Accessing Items like a Matrix
You can also access items using the matrix notation.
myDataFrame = data.frame(
name = c("Hannah", "John", "Mohammad", "Maria"),
age = c(18, 19, 18, 18),
faculty = c("Engineering", "Humanities", "Social Sciences", "Humanities")
)
myDataFrame[1,"age"] # gets the first item in the "age" column
myDataFrame[2,"name"] # gets the second item in the "name" column
myDataFrame[2,] # gets all items in row 2 as a data frame
myDataFrame[,"age"] # gets all items in column 2 as a vector
myDataFrame[2,, drop=FALSE] # gets all items in row 2 as a data frame
myDataFrame[,"age", drop=FALSE] # gets all items in column 2 as a data frame
myDataFrame[c(1,2),] # gets all items in rows 1 and 2 ]

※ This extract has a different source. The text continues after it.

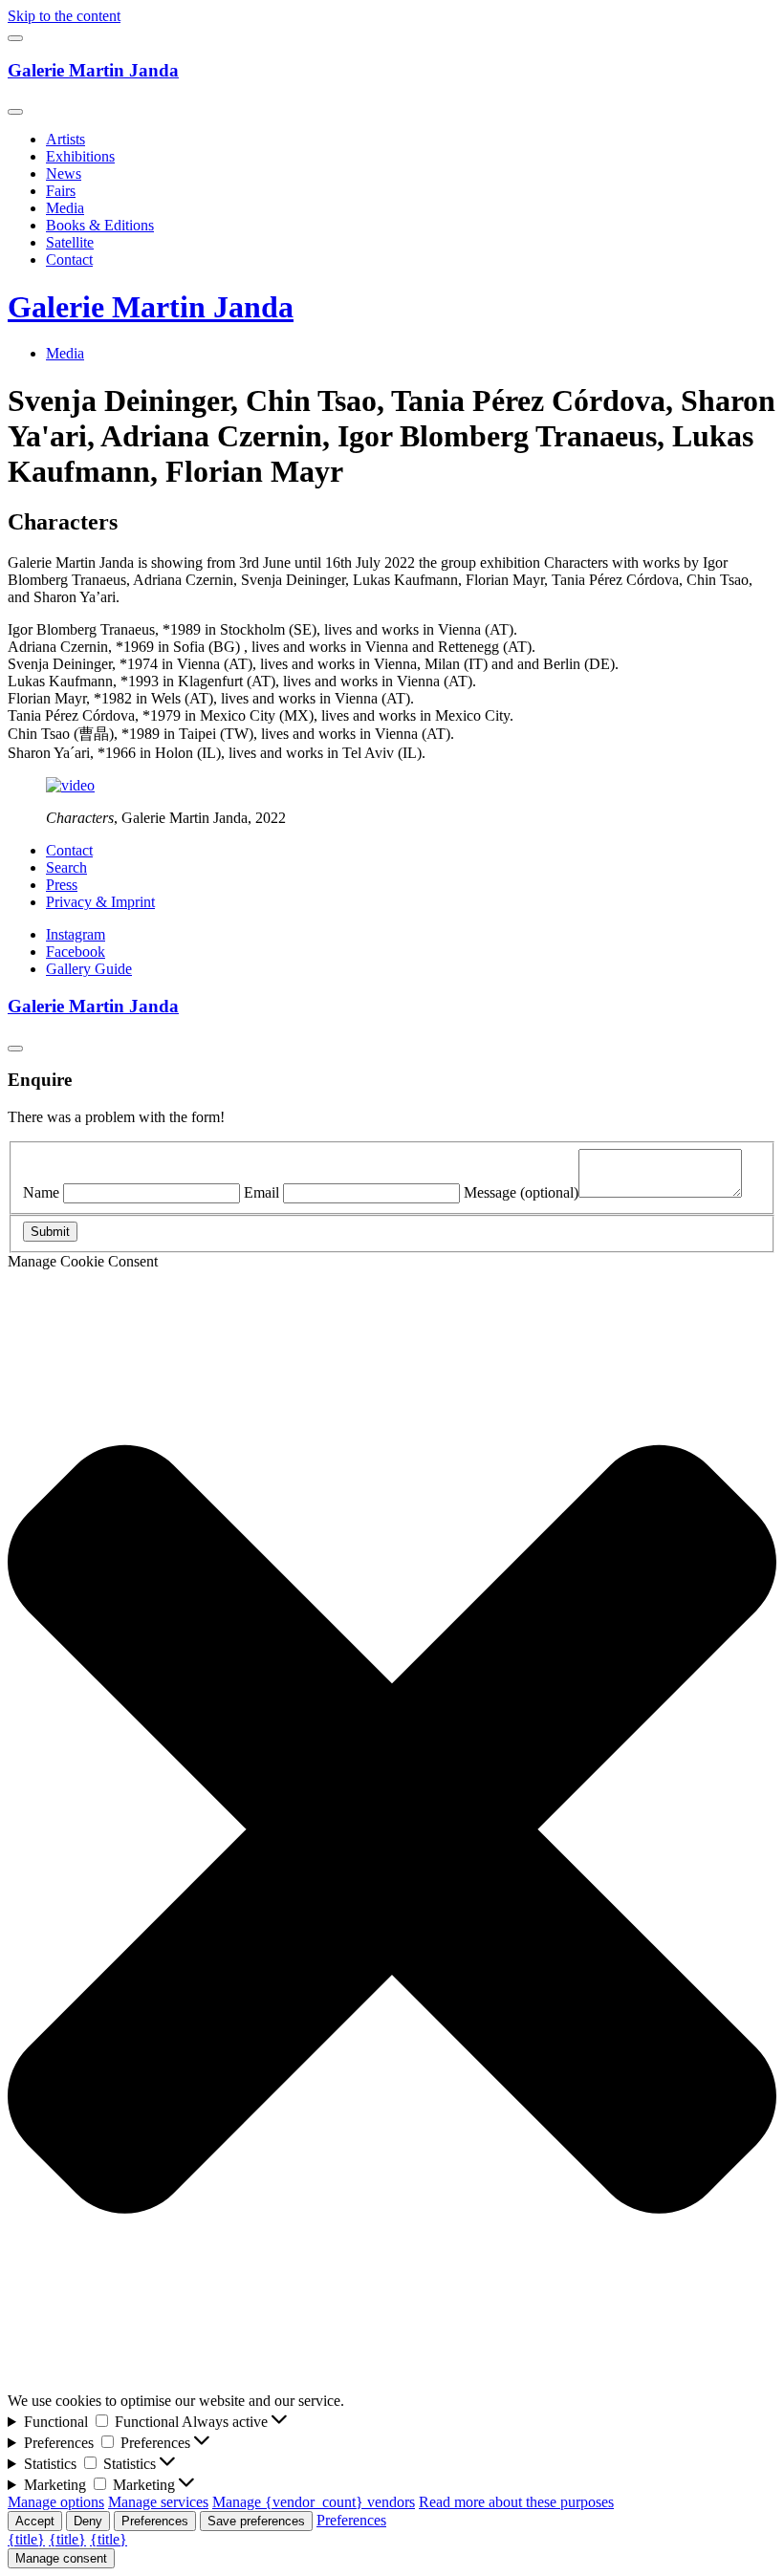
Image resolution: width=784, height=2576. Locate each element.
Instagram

myDataFrame[,"age"] # gets all items except in column "age"
myDataFrame[,] # gets all items
You can also refer to the columns by number (based on the order they come in).
myDataFrame = data.frame(
name = c("Hannah", "John", "Mohammad", "Maria"),
age = c(18, 19, 18, 18),
faculty = c("Engineering", "Humanities", "Social Sciences", "Humanities")
)
myDataFrame[,1] # gets all items in the "name" column, because it's the first column
Modifying Values in a Data Frame
Modifying values in a data frame works just like any other container.
Input
myDataFrame = data.frame(
name = c("Hannah", "John", "Mohammad", "Maria"),
age = c(18, 19, 18, 18),
faculty = c("Engineering", "Humanities", "Social Sciences", "Humanities")
)
myDataFrame[3, "age"] = 19
myDataFrame
Output
name age faculty
1 Hannah 18 Engineering
2 John 19 Humanities
3 Mohammad 19 Social Sciences
4 Maria 18 Humanities
Adding Rows and Columns to a Data Frame
Just like matrices, you can add rows and columns to a data frame using the cbind()

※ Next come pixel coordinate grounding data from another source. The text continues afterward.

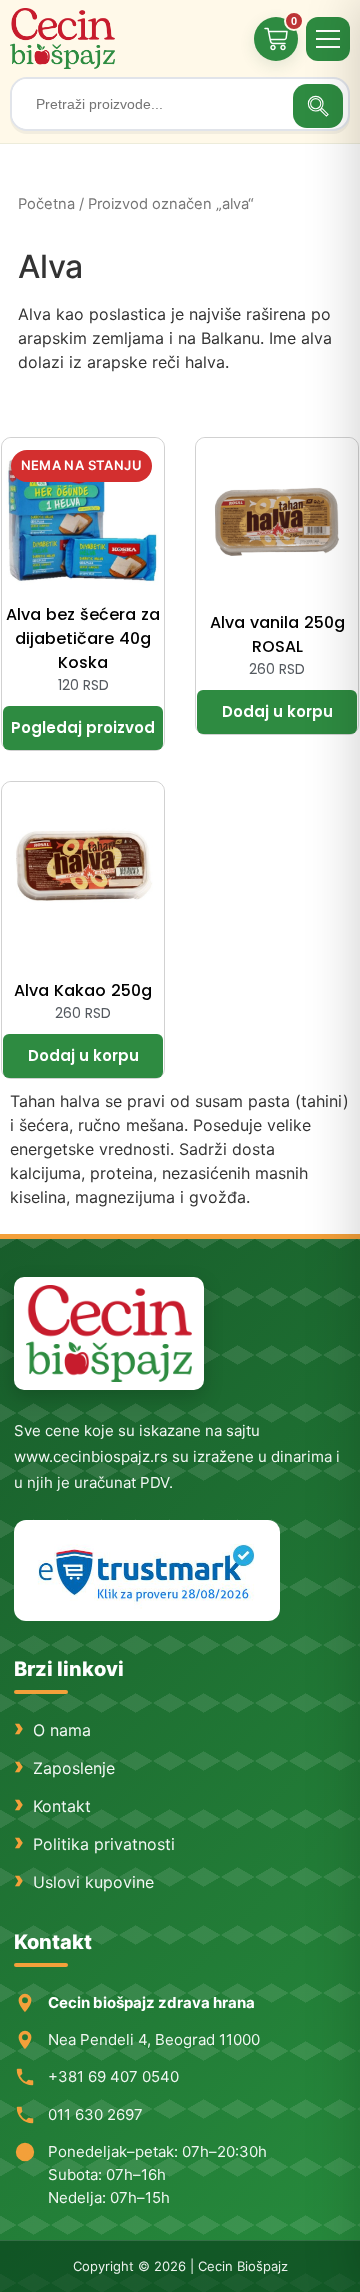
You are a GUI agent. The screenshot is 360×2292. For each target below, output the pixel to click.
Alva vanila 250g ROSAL (277, 634)
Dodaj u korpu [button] (277, 712)
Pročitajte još (83, 728)
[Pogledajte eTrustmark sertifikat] (147, 1570)
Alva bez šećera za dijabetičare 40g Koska (83, 638)
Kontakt (62, 1806)
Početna (46, 204)
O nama (62, 1730)
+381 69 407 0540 (113, 2076)
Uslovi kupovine (93, 1882)
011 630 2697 (95, 2114)
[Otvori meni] (328, 39)
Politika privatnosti (104, 1844)
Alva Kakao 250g (83, 990)
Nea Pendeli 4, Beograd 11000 (154, 2039)
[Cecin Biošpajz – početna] (65, 38)
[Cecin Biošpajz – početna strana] (109, 1333)
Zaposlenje (74, 1768)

function for columns, and the rbind()
function for rows.
Input
myDataFrame = data.frame(
name = c("Hannah", "John", "Mohammad", "Maria"),
age = c(18, 19, 18, 18),
faculty = c("Engineering", "Humanities", "Social Sciences", "Humanities")
)
myDataFrame <- rbind(myDataFrame, list("Hank", 20, "Health Sciences"))
myDataFrame
Output
name age faculty
1 Hannah 18 Engineering
2 John 19 Humanities
3 Mohammad 18 Social Sciences
4 Maria 18 Humanities
5 Hank 20 Health Sciences
Reading from a CSV File
Since data frames are essentially tables of data, one useful feature of R is the ability to read data from a CSV file and save it as a data frame using the read.csv()
function.
To read CSV files, you need to supply a file path to read.csv()
. That file path can be absolute (something like C:\Users\USER\Documents\R\data.csv
), or relative to your current working directory. You can find your current working directory using the getwd()
function.
Input
getwd()
Output
[1] "C:/Users/USER/Documents/R"
If your CSV file is in the same folder as your working directory, you can simply name the file.
myData <- read.csv("data.csv")
This will turn your CSV file into an R data frame.
If you are interested in what else read.csv()
has to offer, check out this resource that goes further in depth about the different parameters and settings it offers.
Key Points / Summary
- You can use data frames to get a table-like data format.
- Columns in data frames must have the same data type (vectors), but the rows can have different data types (lists).